O artigo abaixo, do ex-ministro Luiz Carlos Mendonça de Barrros, é uma interessante análise do que está acontecendo na economia nacional. Evidentemente, Mendonção não é exatamente um fã do governo petista, muito pelo contrário. Serviu no governo Fernando Henrique e chegou a ser lembrado como um "formulador" de uma política econômica mais desenvolvimentista, em contraponto à ortodoxia de Pedro Malan. Perdeu a batalha, mas continua sendo uma referência econômica entre os tucanos. Vale a pena ler o artigo na íntegra. No final, há uma referência até um pouco cínica à falta de investimentos do governo em infra-estrutura: é justamente o principal objetivo do PAC e, venhamos e convenhamos, não se trata de um ponto forte do governo ao qual Mendonção serviu.
Lula e seu keynesianismo
O MINISTRO da Fazenda, Guido Mantega, certamente seguindo ordens do presidente Lula, jogou a toalha e aderiu ao pensamento econômico do Banco Central. Suas críticas ácidas às políticas monetária e cambial, sabemos agora, eram apenas bravatas no melhor estilo de seu chefe. Com isso, está encerrado o período de desencontros dentro do governo e teremos agora uma maior homogeneidade na condução da política econômica.
Para o bem e para o mal. Claramente o motivo central dessa incrível conversão do antigo desenvolvimentista Mantega foi a constatação de que a economia vai voando em céu de brigadeiro neste início do segundo mandato de Lula.
O presidente da República sabe que sua força com a maioria da população vem exatamente dos resultados na economia e deve ter mandado Mantega se enquadrar. Lula sabe que sua força deriva do crescimento bem maior do que o verificado em seu primeiro mandato, da inflação baixa e estável, do aumento do emprego e da renda, principalmente entre os assalariados que ganham menos de dois salários mínimos, de um verdadeiro carnaval de crédito ao consumo e o dólar a R$ 2.

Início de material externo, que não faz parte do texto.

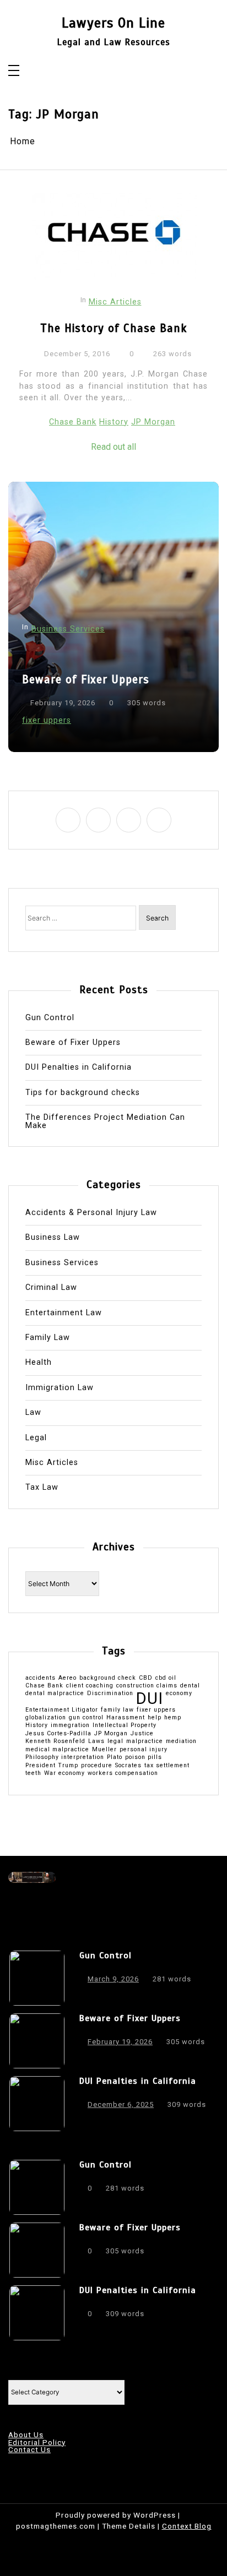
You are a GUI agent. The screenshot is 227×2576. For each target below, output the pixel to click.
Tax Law (41, 1487)
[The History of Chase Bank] (114, 236)
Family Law (47, 1338)
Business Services (68, 629)
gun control (86, 1718)
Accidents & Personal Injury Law (91, 1213)
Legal (36, 1438)
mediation (181, 1742)
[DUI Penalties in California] (36, 2103)
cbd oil (165, 1678)
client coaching (90, 1686)
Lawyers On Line (113, 23)
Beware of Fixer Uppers (85, 679)
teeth (33, 1774)
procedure (96, 1766)
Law (33, 1413)
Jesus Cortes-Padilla (58, 1734)
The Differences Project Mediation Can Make (105, 1122)
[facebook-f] (68, 820)
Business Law (52, 1237)
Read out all (113, 447)
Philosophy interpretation (64, 1758)
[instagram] (98, 820)
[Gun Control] (36, 1978)
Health (38, 1362)
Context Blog (187, 2525)
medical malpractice (57, 1750)
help (154, 1718)
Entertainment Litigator (61, 1710)
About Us (26, 2435)
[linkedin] (128, 820)
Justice (142, 1734)
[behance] (159, 820)
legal (115, 1742)
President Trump (51, 1766)
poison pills (143, 1758)
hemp (172, 1718)
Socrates (128, 1766)
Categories (29, 2372)
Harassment (125, 1718)
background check (107, 1678)
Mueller (104, 1750)
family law (117, 1710)
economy (179, 1694)
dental (190, 1686)
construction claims (146, 1686)
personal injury (143, 1750)
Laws (96, 1742)
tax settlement (167, 1766)
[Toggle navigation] (13, 71)
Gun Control (49, 1018)
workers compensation (123, 1774)
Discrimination (110, 1694)
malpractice (144, 1742)
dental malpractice (54, 1694)
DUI (149, 1699)
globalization (45, 1718)
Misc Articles (115, 302)
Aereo (67, 1678)
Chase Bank (72, 422)
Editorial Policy (37, 2443)
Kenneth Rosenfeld (55, 1742)
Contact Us (29, 2450)
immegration (70, 1726)
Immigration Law (59, 1388)
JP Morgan (153, 422)
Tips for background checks (82, 1093)
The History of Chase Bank (113, 328)
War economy (64, 1774)
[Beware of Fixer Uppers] (36, 2040)
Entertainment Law (63, 1313)
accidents (40, 1678)
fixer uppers (46, 720)
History (113, 422)
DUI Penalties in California (78, 1067)
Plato (114, 1758)
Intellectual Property (124, 1726)
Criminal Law (51, 1288)
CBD (146, 1678)
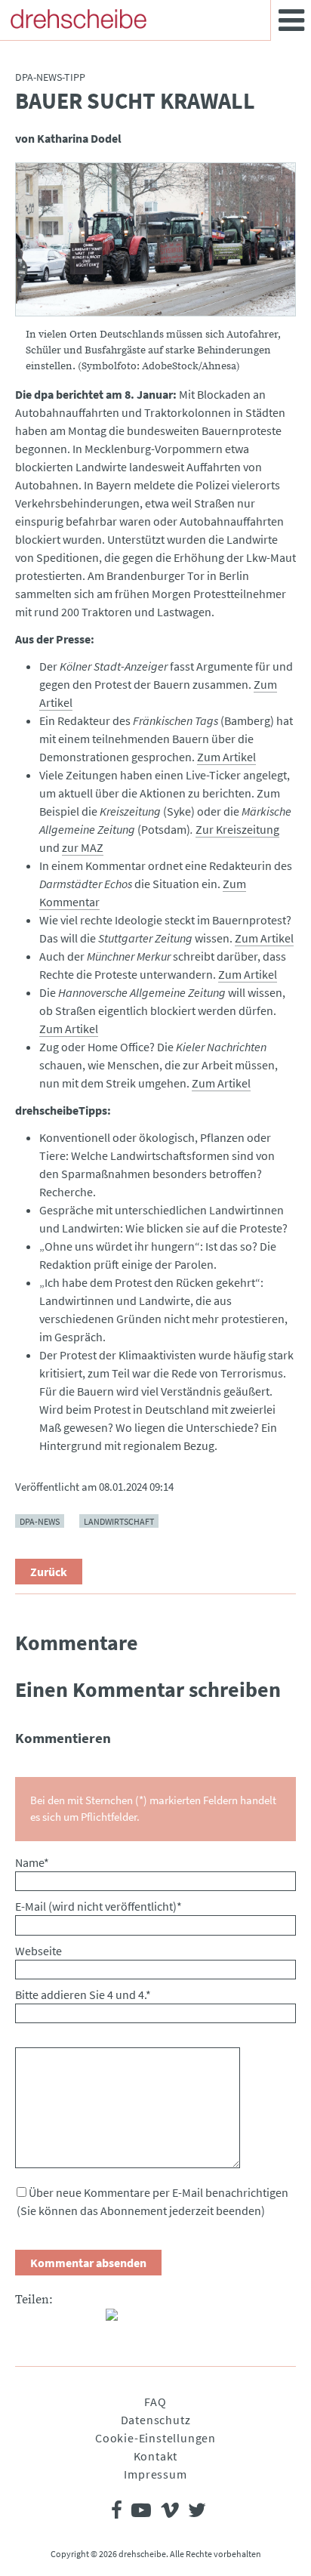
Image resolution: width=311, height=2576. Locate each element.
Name (32, 1862)
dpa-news (40, 1520)
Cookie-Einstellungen (155, 2437)
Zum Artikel (226, 756)
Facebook (27, 2321)
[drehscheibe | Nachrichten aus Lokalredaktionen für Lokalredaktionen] (78, 19)
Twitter (57, 2321)
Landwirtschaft (119, 1520)
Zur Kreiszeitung (237, 829)
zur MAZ (82, 847)
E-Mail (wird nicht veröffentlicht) (98, 1906)
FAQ (155, 2401)
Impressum (155, 2474)
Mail (87, 2321)
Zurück (48, 1571)
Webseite (38, 1950)
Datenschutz (156, 2419)
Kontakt (156, 2455)
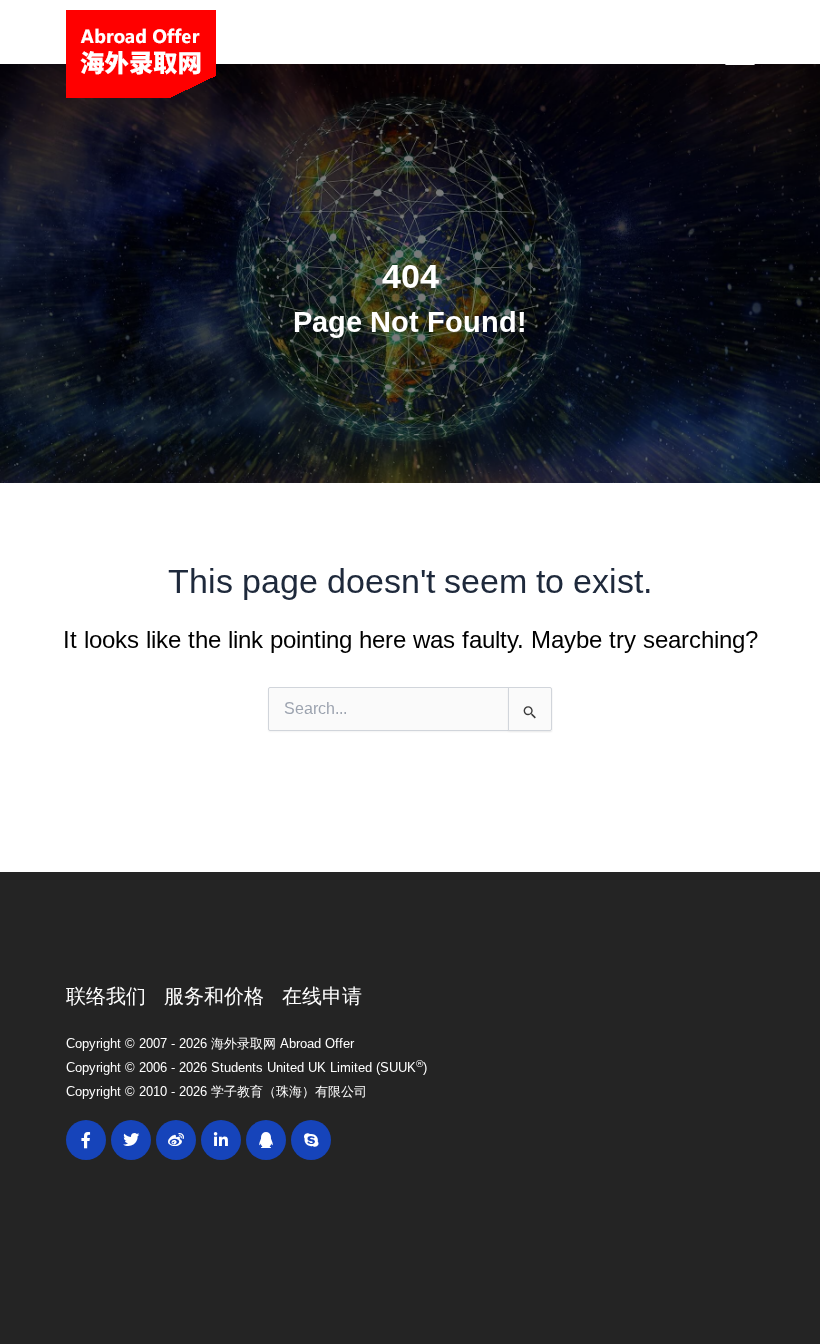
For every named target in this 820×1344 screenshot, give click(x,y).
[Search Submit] (530, 709)
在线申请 (322, 996)
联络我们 (106, 996)
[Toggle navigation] (740, 54)
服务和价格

Gostaria de refletir hoje sobre a natureza da política econômica do governo Lula. Como defini-la seria nosso primeiro desafio. E eu começaria dizendo que existem nela cores muito evidentes de um certo keynesianismo reconstruído. Há um forte estímulo fiscal criado pelos aumentos vigorosos do salário mínimo e da extensão do Bolsa Família.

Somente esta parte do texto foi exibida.